======== Data listing ========

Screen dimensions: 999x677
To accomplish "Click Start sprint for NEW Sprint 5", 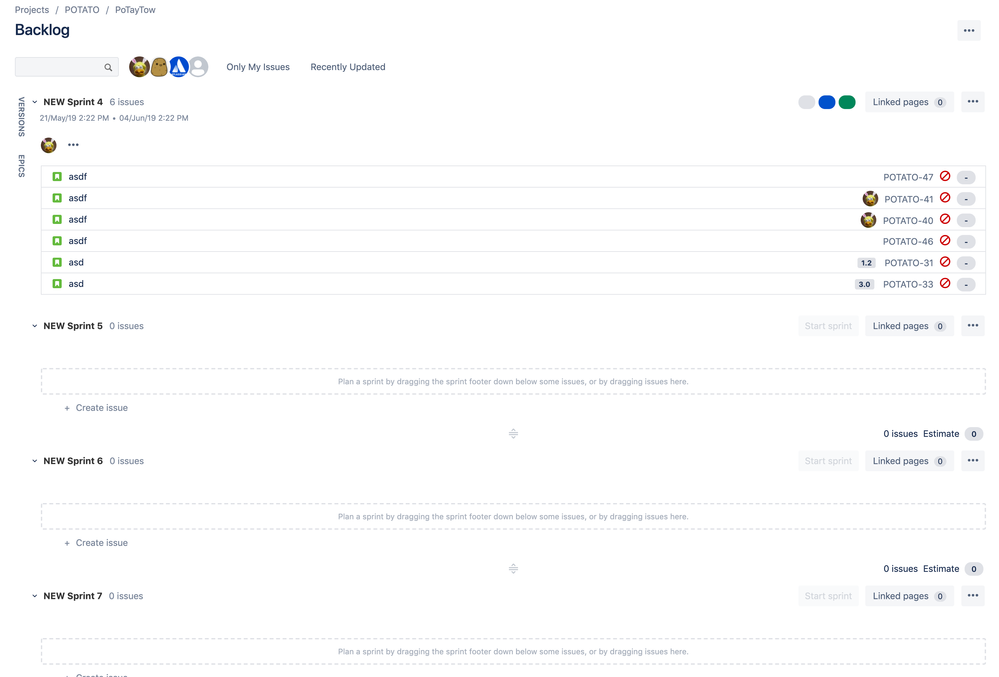I will pos(828,325).
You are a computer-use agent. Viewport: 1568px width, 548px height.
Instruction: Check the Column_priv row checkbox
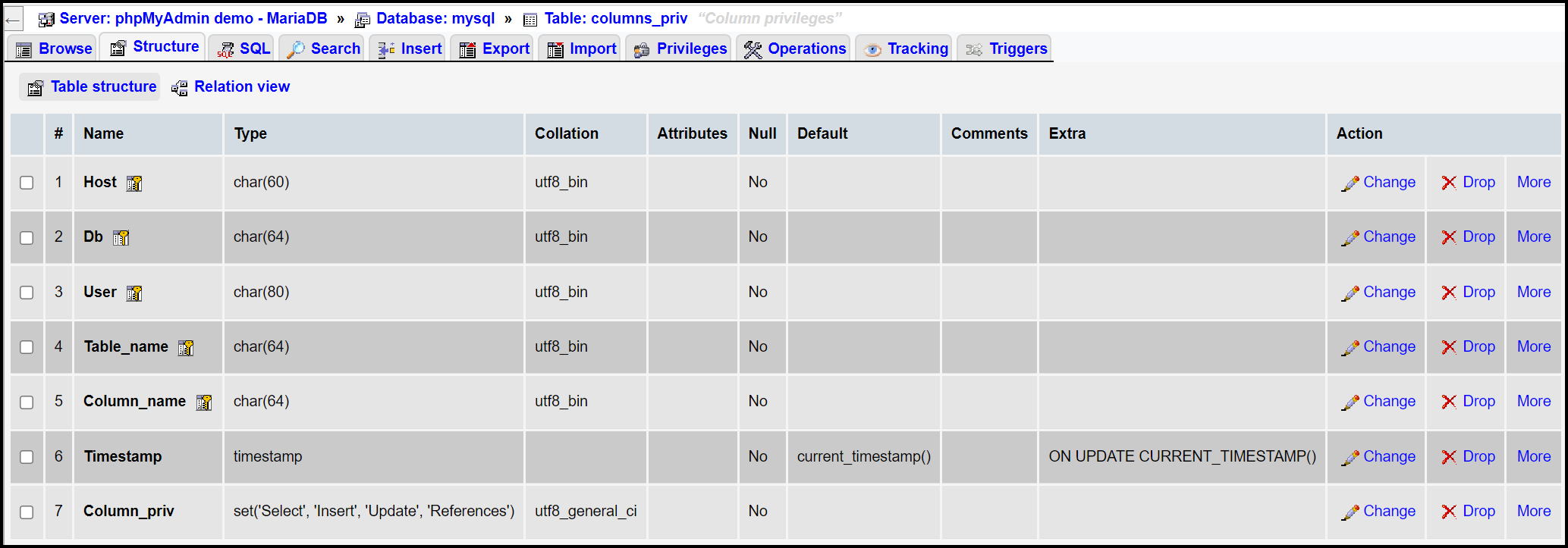click(27, 512)

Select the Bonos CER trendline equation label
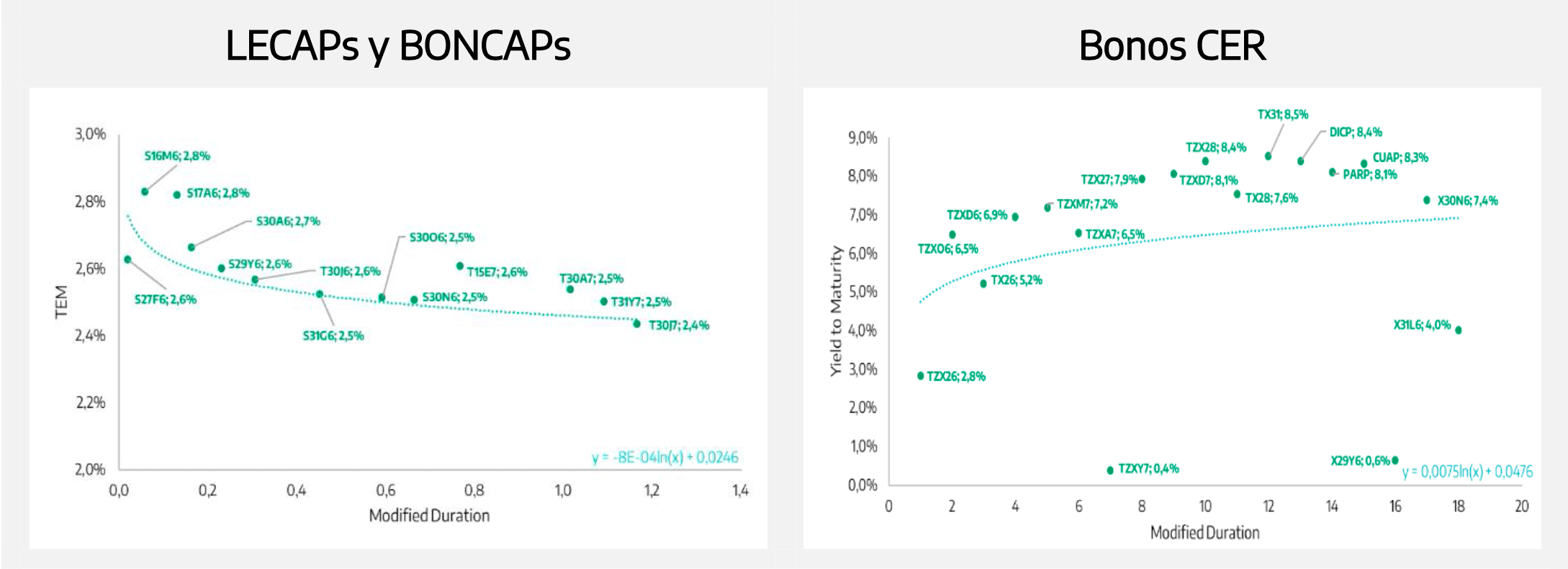[1467, 472]

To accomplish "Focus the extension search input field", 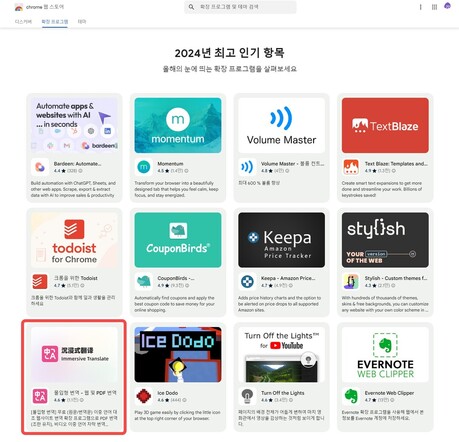I will click(240, 7).
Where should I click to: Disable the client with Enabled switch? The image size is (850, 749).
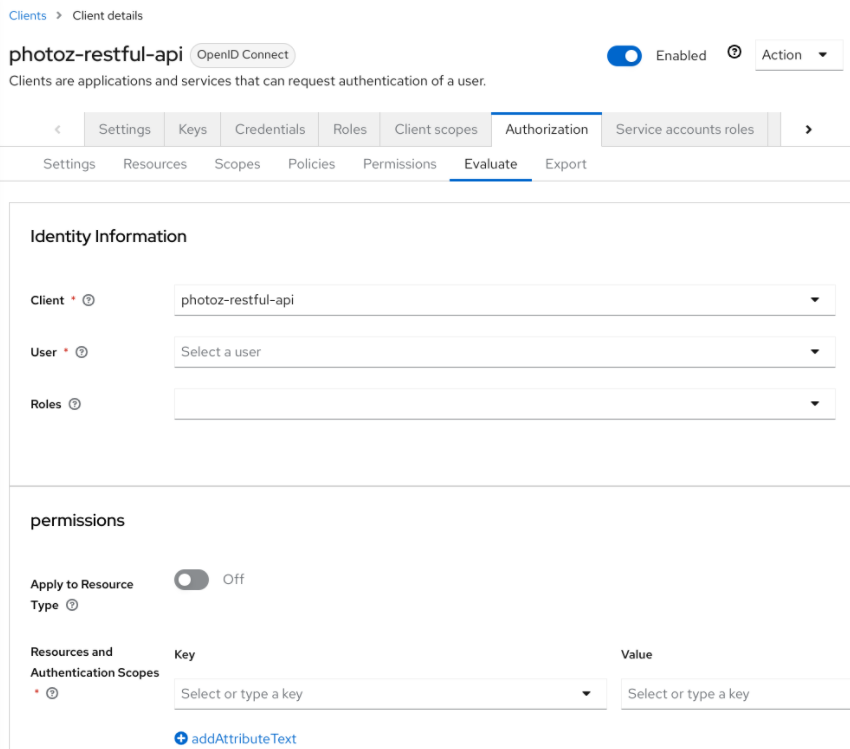pyautogui.click(x=624, y=56)
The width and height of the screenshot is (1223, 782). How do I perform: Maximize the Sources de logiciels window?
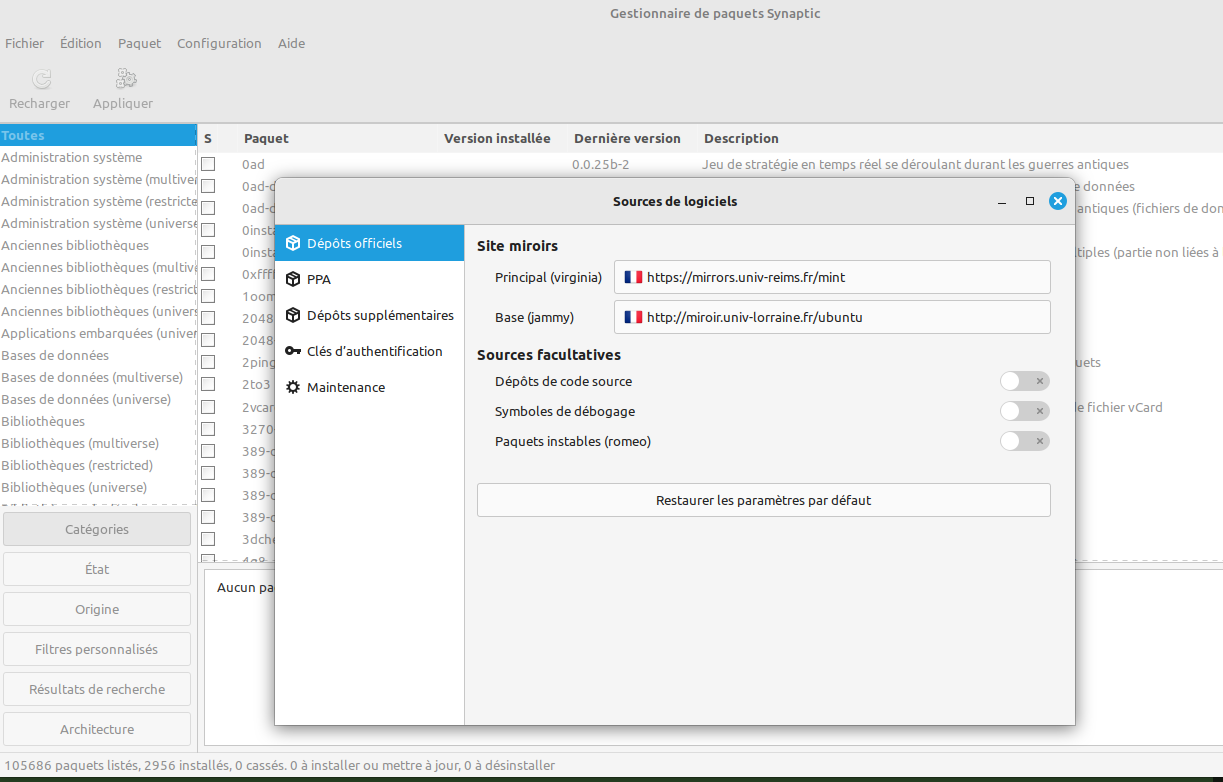1030,201
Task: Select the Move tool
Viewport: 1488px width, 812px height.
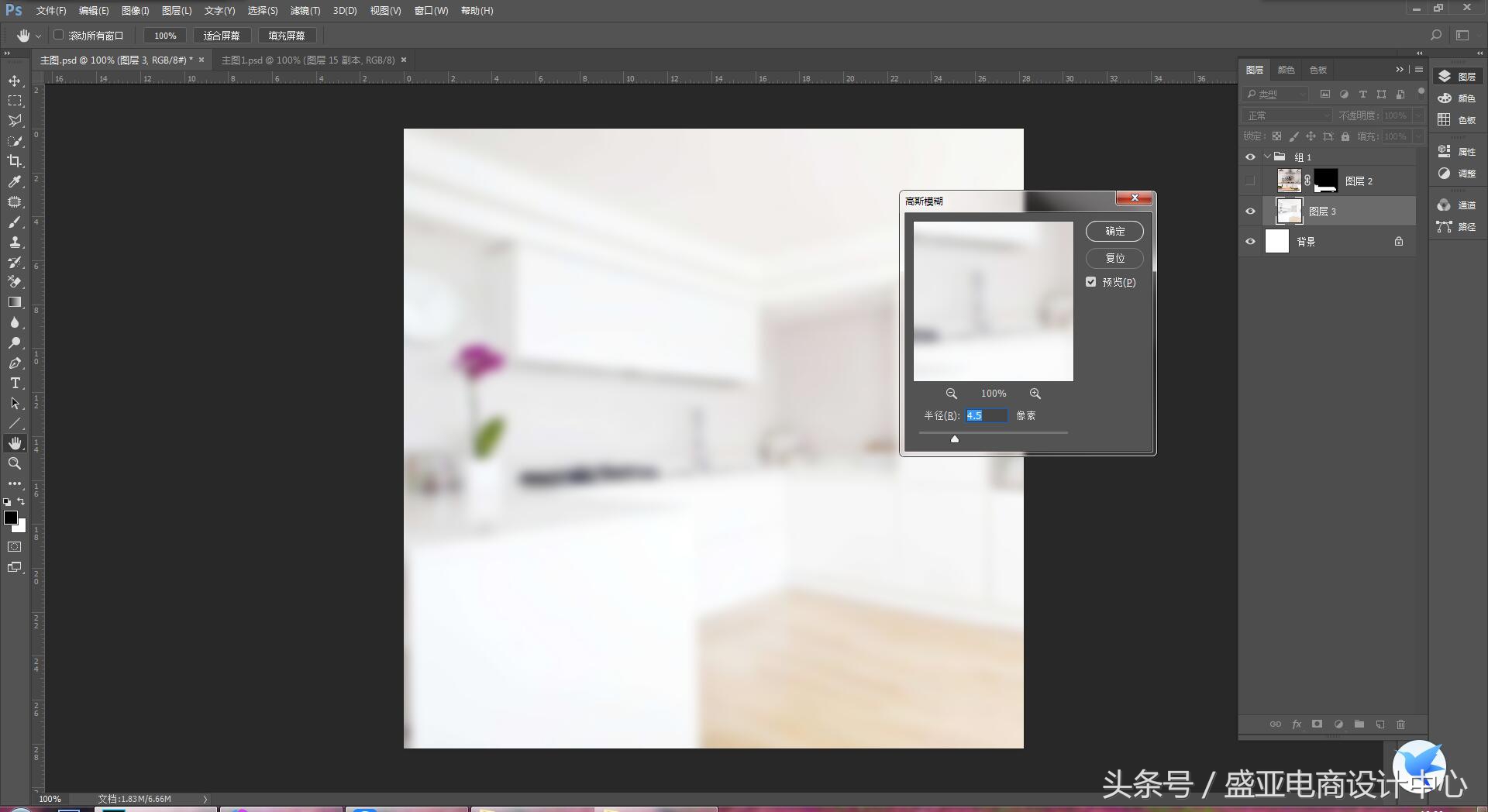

========

- [Your goal]:
Write down every line of the data above that includes the string "Viewport".

- [Exercise result]:
You are a computer-use agent. Viewport: 1568px width, 548px height.
Viewport: 1488px width, 812px height.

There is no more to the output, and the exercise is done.